19 Oct 2024
I’ve released a library supporting BIP340 Schnorr signatures
and deterministic ECDSA on the elliptic curve secp256k1.
Get it while it’s hot – for when you just aren’t feeling
libsecp256k1!
This is another “minimal” library in the ppad suite of libraries I’m
working on. Minimal in the sense that it is pure Haskell (no FFI
– you can check out ppad-csecp256k1 if you want that) and
depends only on ‘base’, ‘bytestring’, and my own HMAC-DRBG and SHA256
libraries. The feature set also intentionally remains rather lean
for the time being (though if you could use other features in there, let
me know!).
Performance is decent, though unsurprisingly it still pales in
comparison to the low-level and battle-hardened libsecp256k1 (think 5ms
vs 50μs to create a Schnorr signature, for example). There’s ample
room for optimisation, though. Probably the lowest-hanging fruit is
that scalar multiplication on secp256k1 can seemingly be made much
more efficient via the so-called wNAF method that relies on
precomputed points, such that we might be looking at more like 500μs
to create a Schnorr signature, with a similar improvement for ECDSA. It
would require slightly more annoying UX, probably warranting its own set
of user-facing functions that would also accept a context argument, but
does not appear difficult to implement.
A few things I observed or noted while writing this library:
-
The modular arithmetic functions for arbitrary-precision Integers
contained in GHC.Num.Integer can be extremely fast, compared
to hand-rolled alternatives. Things like integerPowMod# and
integerRecipMod# absolutely fly, and will probably beat any
hand-rolled variant.
-
Arbitrary-precision Integers are still slow, compared to fixed-width
stuff that modern computers can positively chew through (this is not
news to me, but still). I achieved a staggering speedup on
some basic integer parsing by using a custom Word256 type (built from
a bunch of Word64 values) under the hood, and converting to Integer
only at the end.
They can also be annoying when one wants to achieve constant-time
execution of cryptographically-sensitive functions, for obvious
reasons. It would be nice to have good fixed-width support for stuff
like Word128, Word256, Word512, and so on – I briefly considered
implementing and using a custom Word256 type for everything, but
this would be a ton of work, and I’m not sure I could beat GHC’s
native bigint support for e.g. modular multiplication, exponentiation,
and inversion anyway. We’ll stick with plain-old Integer for the time
being – it’s still no slouch.
-
Algorithmically constant-time operations can still fail to be
constant-time in practice due to factors largely outside the
programmer’s control. A good example is found in bit operations;
looping through a bytestring and performing some “equivalent-looking”
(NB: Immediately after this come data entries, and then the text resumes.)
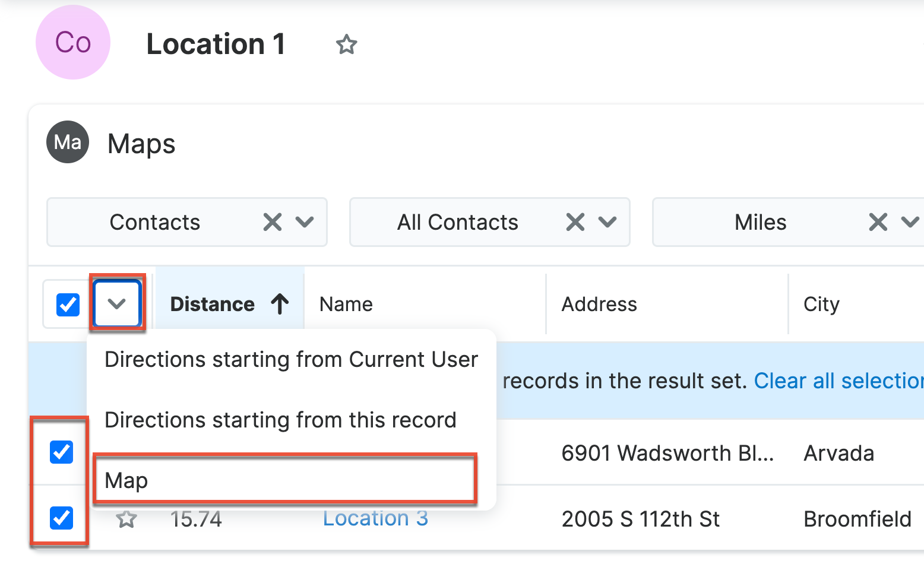Open the All Contacts filter dropdown
Screen dimensions: 924x564
pos(607,222)
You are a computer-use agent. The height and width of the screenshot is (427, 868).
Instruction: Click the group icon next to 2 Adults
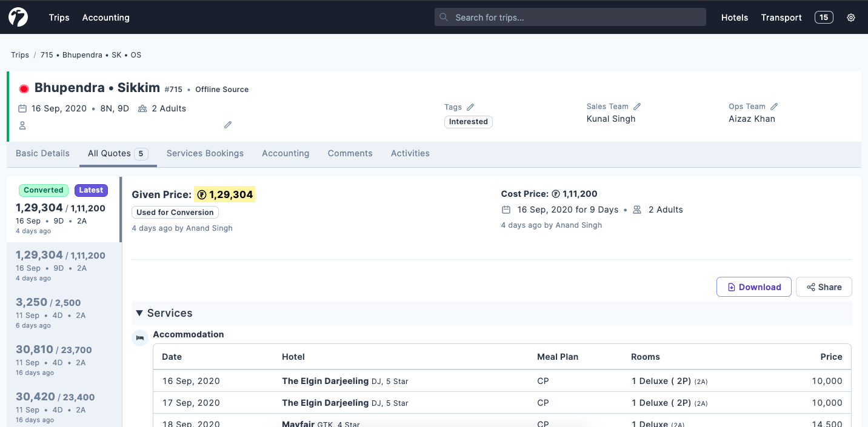click(142, 108)
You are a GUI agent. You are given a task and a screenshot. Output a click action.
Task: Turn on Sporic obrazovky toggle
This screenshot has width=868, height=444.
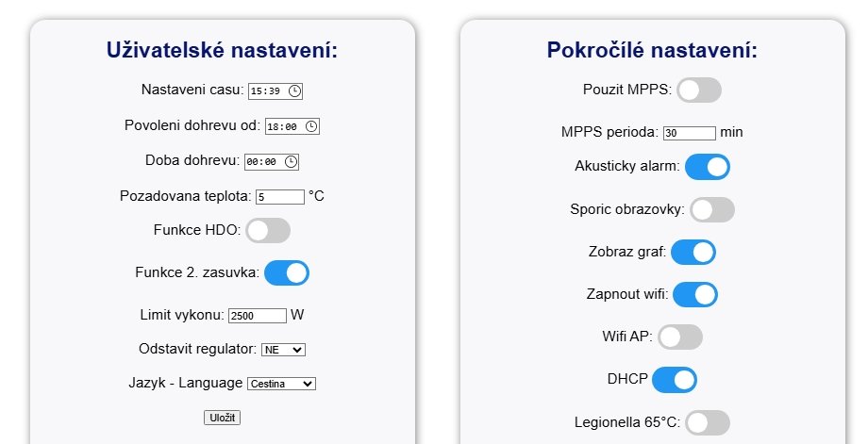tap(712, 209)
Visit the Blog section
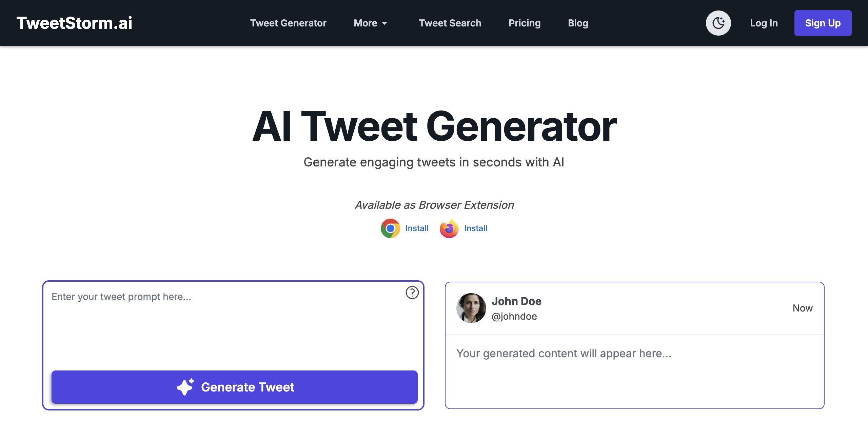This screenshot has height=442, width=868. point(578,23)
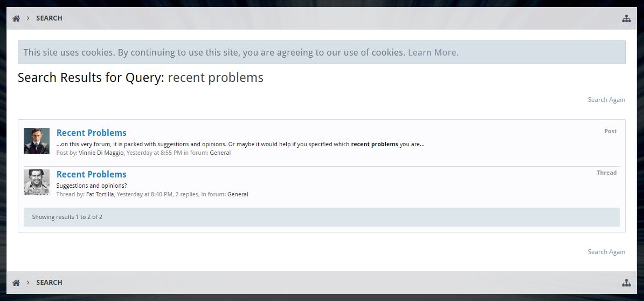View the Fat Tortilla username profile link

click(x=100, y=194)
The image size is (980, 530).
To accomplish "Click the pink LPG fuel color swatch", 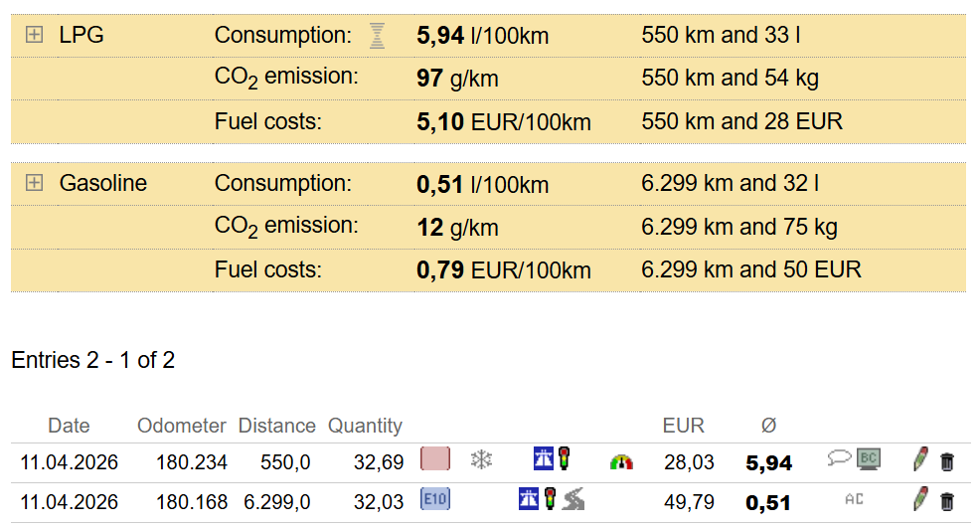I will (x=435, y=459).
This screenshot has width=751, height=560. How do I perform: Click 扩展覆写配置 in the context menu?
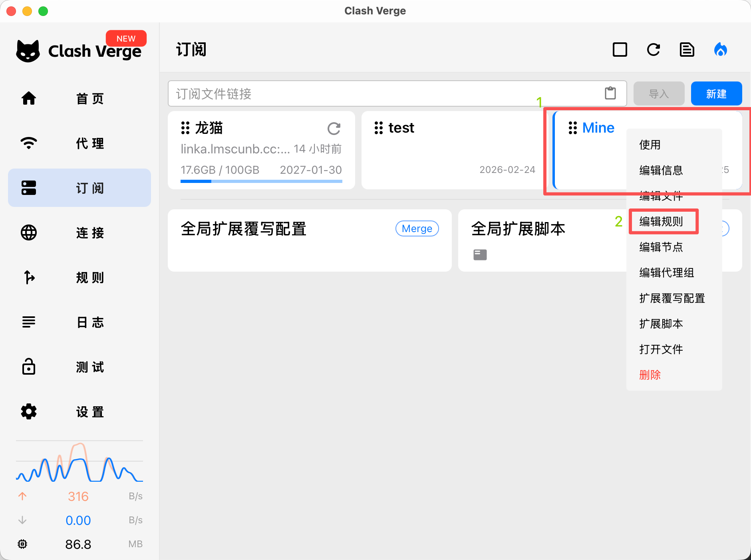672,298
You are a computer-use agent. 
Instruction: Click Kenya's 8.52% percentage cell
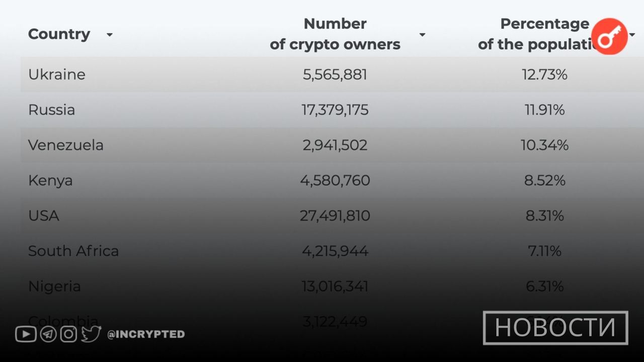(x=545, y=180)
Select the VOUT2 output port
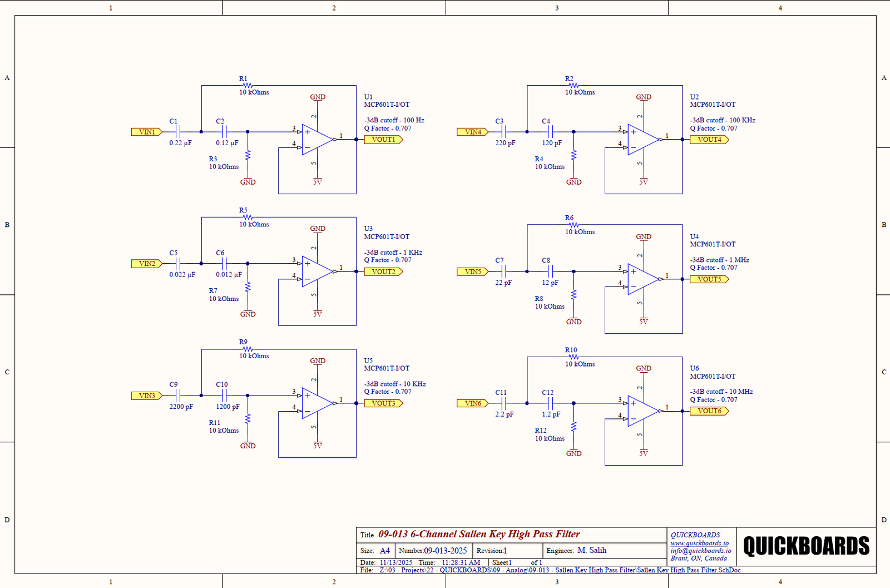This screenshot has height=588, width=890. pos(383,271)
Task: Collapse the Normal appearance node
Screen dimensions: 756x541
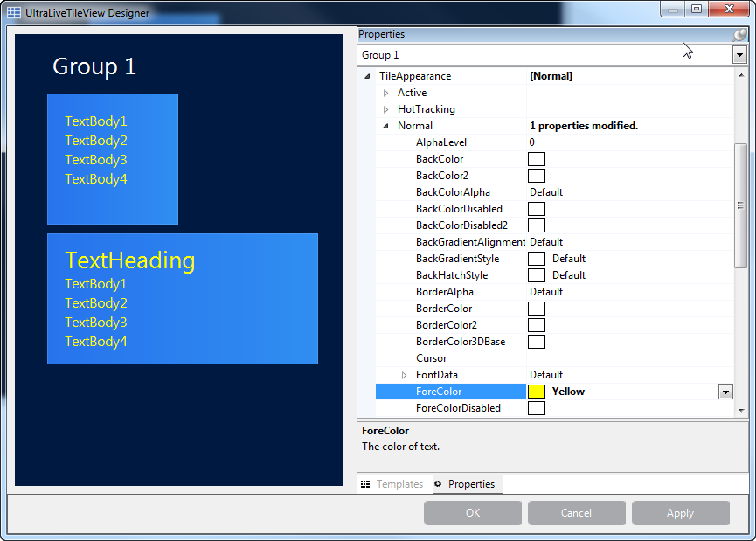Action: coord(385,126)
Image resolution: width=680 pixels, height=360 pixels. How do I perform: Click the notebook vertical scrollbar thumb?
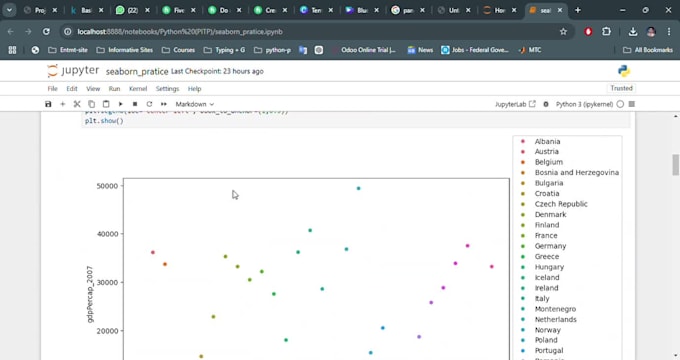tap(676, 165)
work on every byte may still result in execution time discrepancies
between zero and nonzero bytes, for example, and these can be very
hard to eliminate. This stuff can depend on the compiler or runtime,
the architecture/processor used, etc.
-
The necessary organization of this kind of “catch-all” library is kind
of unsatisfying. Rather than picking a single curve, and then
implementing every feature one can possibly think of for it, it
would intuitively be better to implement a generic curve library or
libraries (for Weierstrass, Edwards, Montgomery, etc.), and
then implement e.g. ECDSA or EdDSA or ECDH or or whatever as separate
libraries depending on those generic curves as appropriate. One could
then use everything in more of a plug-and-play fashion – this might
be a design I’ll explore further in the future.
-
ByteString seems to provide a good user-facing “interface” for libraries
like this. It’s reliable, familiar to Haskellers, has a great API, and
is very well-tuned. It’s possible one might want to standardize on
something else for internals, though; unboxed vectors are an obvious
choice, though I would actually be inclined to use the primitive
library’s PrimArrays directly, favouring simplicity, and eschewing
vector’s harder-core optimisations.
The idea here in any case would be that one would use ByteString
only at the user-facing layer, and then work with PrimArrays (or
whatever) everywhere internally. It’s perhaps worth exploring further
– bytestring is very fast (strict bytestrings are, after all,
merely pointers to cstrings), but so are PrimArrays, and mutation à
la MutablePrimArray could be very helpful to have here and there.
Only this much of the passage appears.